§ Task objective
In the RNA structure excerpt, which region does the following analysis focus on?

Document extract Start Marker

We also identified well-folded regions in the subgenomic RNA region (data not shown). However, our previous correlation analysis suggests that the SHAPE signal from this region includes reactivity signals from multiple RNA species, including genomic and subgenomic RNAs. Given the method deployed to construct our SHAPE-MaP sequencing libraries, it is impossible to deconvolute sgRNA data from genomic data, and new approaches will be required to separate genomic from subgenomic structures. While it will be interesting to explore this issue in subsequent studies, the following analysis focuses on stable structures within the orf1ab region, which can be uniquely determined.

Document extract End Marker
Data Start Marker

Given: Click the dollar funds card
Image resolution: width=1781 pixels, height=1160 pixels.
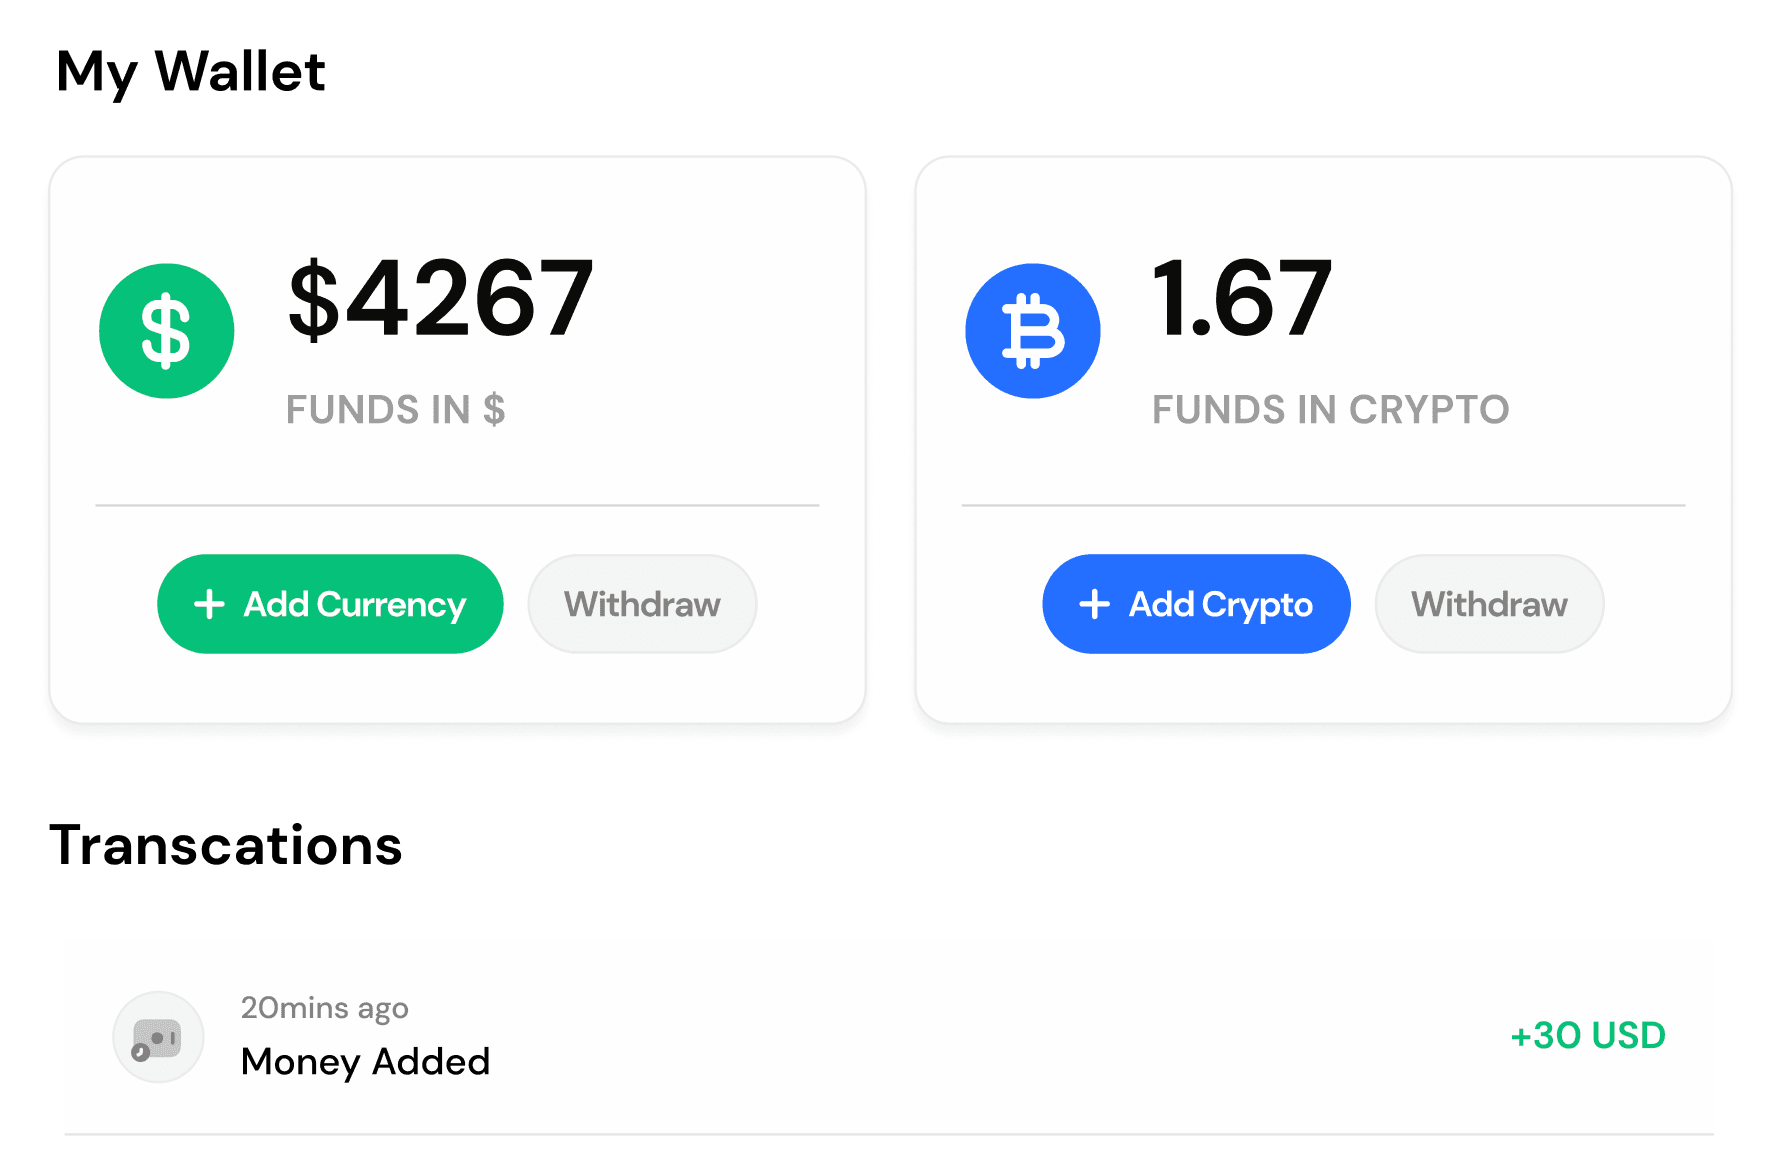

Data End Marker

§ Output for this task
Stable structures within the orf1ab region.